When I got back here

2015110211:24


“Oh, yes. I didn’t join him. I let him have his laugh out by himself Azureliving. He was shaking all over, like a merry skeleton, under a cotton sheet he was covered with — I believe in order to conceal the revolver that he had in his right hand. I didn’t see it, but I have a distinct impression it was there in his fist. As he had not been looking at me for some time, but staring into a certain part of the room, I turned my head and saw a hairy, wild sort of creature which they take about with them, squatting on its heels in the angle of the walls behind me. He wasn’t there when I came in. I didn’t like the notion of that watchful monster behind my back. If I had been less at their mercy, I should certainly have changed my position. As things are now, to move would have been a mere weakness. So I remained where I was. The gentleman on the bed said he could assure me of one thing; and that was that his presence here was no more morally reprehensible than mine.



“‘We pursue the same ends,’ he said, ‘only perhaps I pursue them with more openness than you — with more simplicity.’

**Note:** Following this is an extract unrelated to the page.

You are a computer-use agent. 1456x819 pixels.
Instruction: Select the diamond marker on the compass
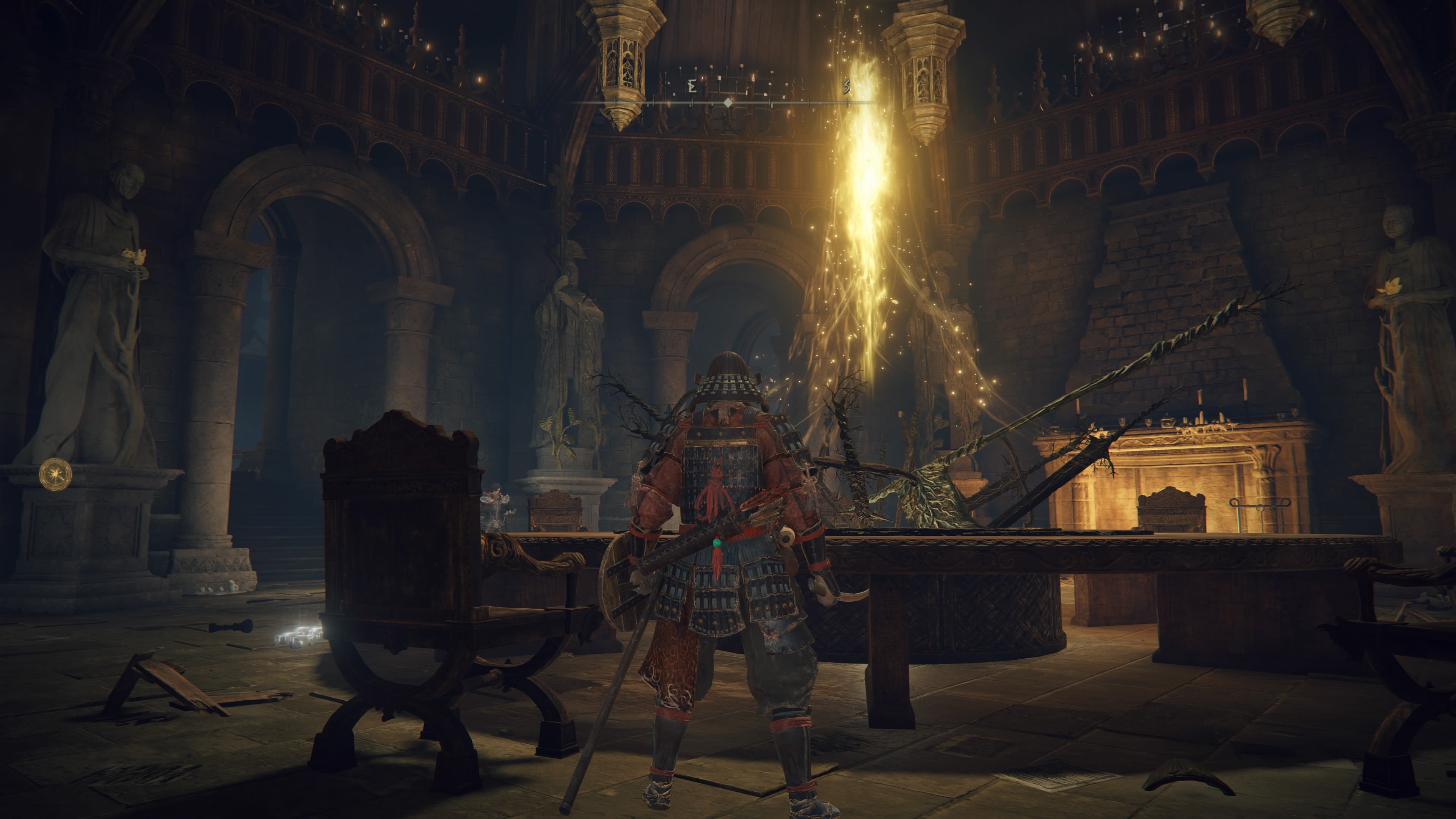click(728, 103)
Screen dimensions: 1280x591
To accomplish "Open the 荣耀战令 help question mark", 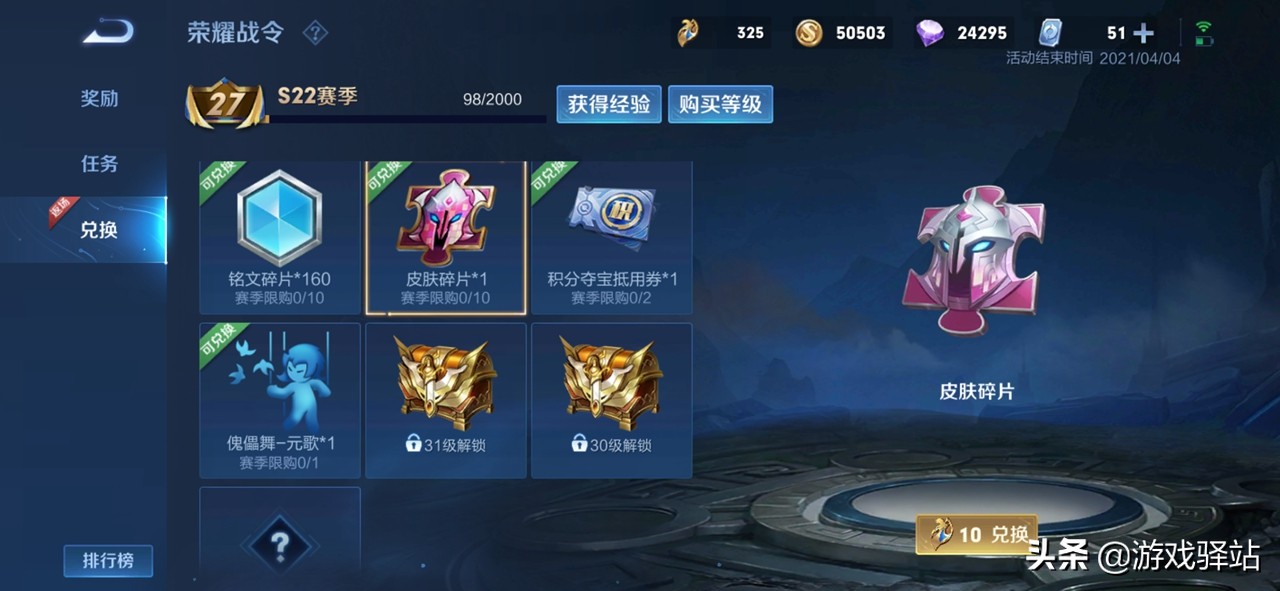I will (x=315, y=33).
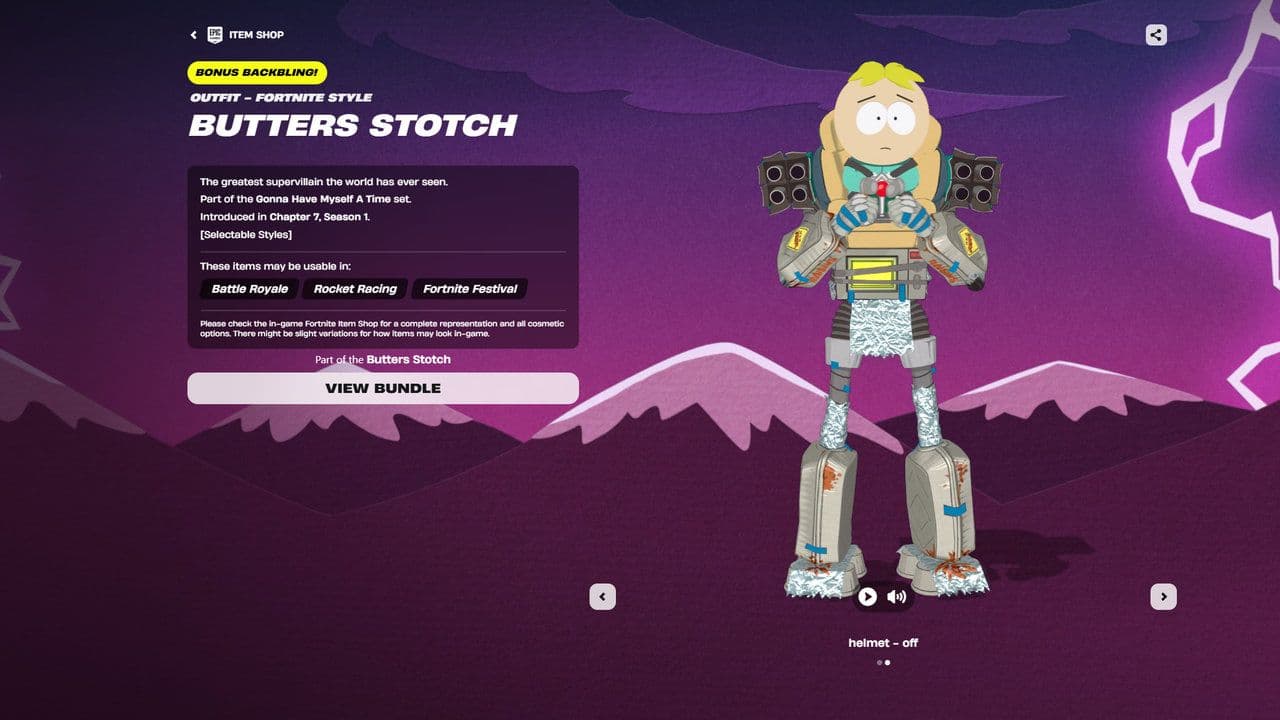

“That’s what he said,” Heyst went on, after looking at Lena in a sort of inquiring silence. “I asked him if he knew beforehand that I was living here; but he only gave me a ghastly grin. I didn’t press him for an answer, Lena. I thought I had better not.”



On her smooth forehead a ray of light always seemed to rest. Her loose hair, parted in the middle, covered the hands sustaining her head. She seemed spellbound by the interest of the narrative. Heyst did not pause long. He managed to continue his relation smoothly enough , beginning afresh with a piece of comment.

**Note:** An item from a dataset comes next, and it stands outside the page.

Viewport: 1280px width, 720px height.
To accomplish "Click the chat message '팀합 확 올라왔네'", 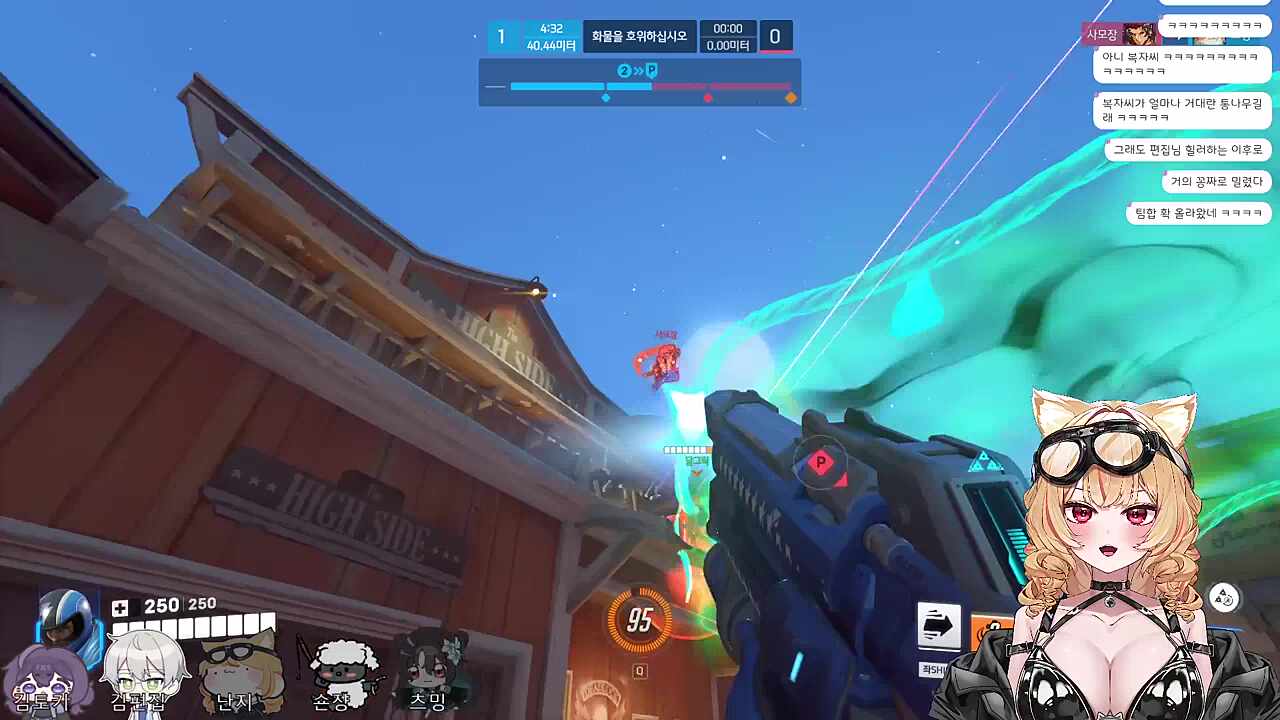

“He would have lied impudently — and I detest being told a lie. It makes me uncomfortable. It’s pretty clear that I am not fitted for the affairs of the wide world. But I did not want him to think that I accepted his presence too meekly, so I said that his comings or goings on the earth were none of my business, of course, except that I had a natural curiosity to know when he would find it convenient to resume them.



“He asked me to look at the state he was in. Had I been all alone here, as they think I am, I should have laughed at him. But not being alone — I say, Lena, you are sure you haven’t shown yourself where you could be seen?”



“Certain,” she said promptly.



He looked relieved.



“You understand, Lena, that when I ask you to keep so strictly out of sight, it is because you are not for them to look at — to talk about. My poor Lena! I can’t help that feeling. Do you understand it?”



She moved her head slightly in a manner that was neither affirmative nor negative.



“People will have to see me some day,” she said.



“I wonder how long it will be possible for you to keep out of sight?” murmured Heyst thoughtfully. He bent over the table Venetian Macao. “Let me finish telling you. I asked him point blank what it was he wanted with me; he appeared extremely unwilling to come to the point. It was not really so pressing as all that, he said. His secretary, who was in fact his partner, was not present, having gone down to the wharf to look at their boat. Finally the fellow proposed that he should put off a certain communication he had to make till the day after tomorrow. I agreed; but I also told him that I was not at all anxious to hear it. I had no conception in what way his affairs could concern me.